1. Na petição do recurso, o recorrente só repetiu os fundamentos de facto e de direito expostos por si no pedido de suspensão da eficácia, ou seja, a sua situação reúne o requisito previsto no art.º 121.º, n.º1 do Código do Processo Administrativo Contencioso, mas o depoente reitera que não concorda com isso, mantendo todos os fundamentos de facto e de direito expostos por si na contestação, bem como também concorda com os fundamentos indicados pelo meritíssimo juiz na sentença.
2. Quanto aos factos dados como provados alegados pelo recorrente na petição do recurso, evidentemente a maior parte dos factos não foi dada por provada pelo meritíssimo juiz do Tribunal a quo, também não pertencem aos factos relevantes, pelo que não é necessário ter em consideração tais factos na apreciação do presente recurso.
3. Além disso, o depoente também mantém a sua posição feita na contestação, considerando que não é fundado o recurso interposto pelo recorrente.
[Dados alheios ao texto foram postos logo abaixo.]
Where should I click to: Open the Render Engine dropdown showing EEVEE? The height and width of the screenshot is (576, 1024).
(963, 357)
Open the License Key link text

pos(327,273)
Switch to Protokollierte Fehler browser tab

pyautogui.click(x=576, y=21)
4. Quanto aos prejuízos causados ao recorrente pela execução do acto administrativo, é de salientar que qualquer acto administrativo feito contra o interessado vai causar-lhe certa influência, mas isso não é uma razão fundada, visto que o ponto essencial do art.º 121.º, n.º1, al. a) do Código do Processo Administrativo Contencioso é se a execução do acto administração vai causar-lhe o “prejuízo grave e de difícil reparação”.
5. O prejuízo grave e de difícil reparação não é uma presunção necessária, não ficando o requerente desonerado de fazer a demonstração dos factos integradores do alegado prejuízo. O requisito do prejuízo de difícil reparação pressupõe a alegação de factos concretos donde resulte o mencionado prejuízo, não bastando a alegações de considerações genéricas e conclusivas, ou seja cabe ao requerente o ónus de indicar concretamente os eventuais prejuízos, devendo tais prejuízos ser consequência adequada, directa e imediata da execução do acto.
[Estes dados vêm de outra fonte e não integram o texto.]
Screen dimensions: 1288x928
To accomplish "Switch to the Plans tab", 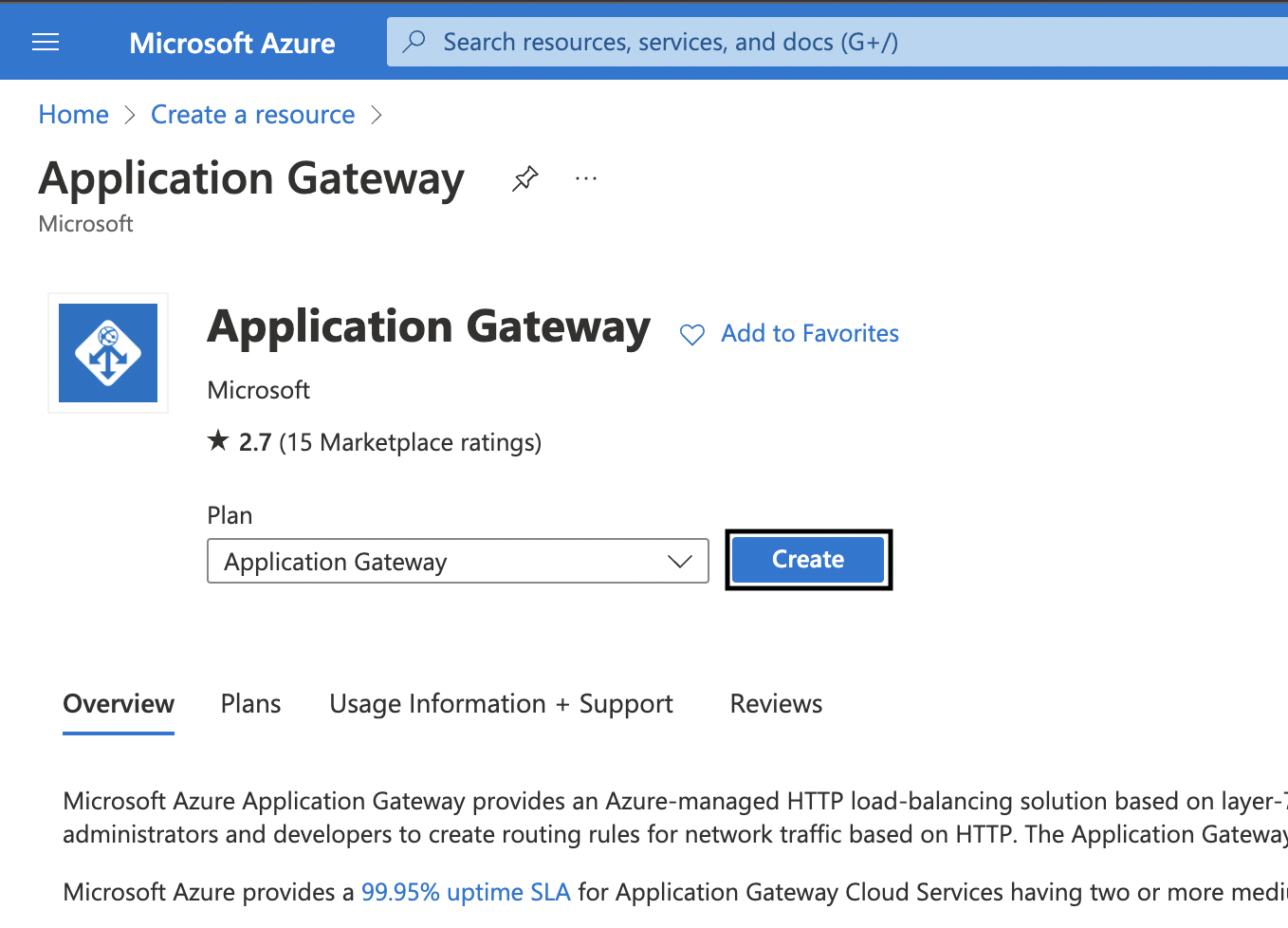I will click(250, 704).
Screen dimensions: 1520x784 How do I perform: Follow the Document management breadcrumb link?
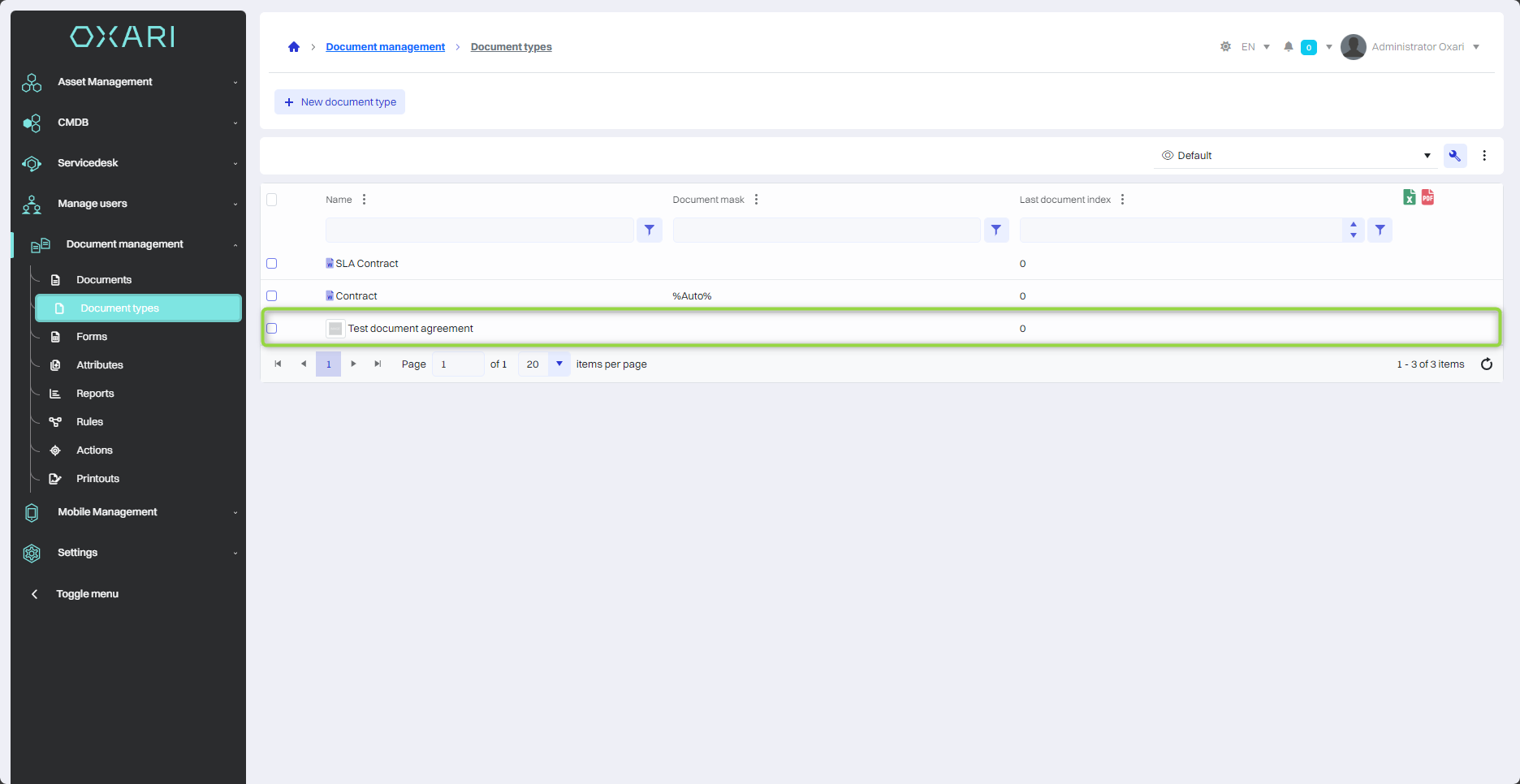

6. Para além da alegação conclusiva de sofrer prejuízos patrimoniais e não patrimoniais, o recorrente não apresentou qualquer fundamento de facto, pelo que a decisão é correcta, o que o meritíssimo juiz do Tribunal a quo não deu como provada a existência de prejuízos graves e de difícil de reparação”.
7. Quanto aos prejuízos patrimoniais, o recorrente não indicou o valor concreto nem apresentou qualquer prova, não ficou provada essa parte; mas mesmo que existam efectivamente os supracitados prejuízos patrimoniais, pode o recorrente recuperá-los mediante meios processuais adequados, se o respectivo recurso contencioso for julgado procedente. Pelo que, não existem tais “prejuízos graves e de difícil reparação”.
8. Quanto aos prejuízos não patrimoniais, o recorrente também não indicou qualquer facto nem apresentou prova. Quanto ao facto de seus filhos terem pernoitado na fracção económica, tal facto nunca foi indicado no respectivo pedido de suspensão da eficácia do acto administrativo, pelo que no recurso em causa, não se deve apreciar tal “facto novo”.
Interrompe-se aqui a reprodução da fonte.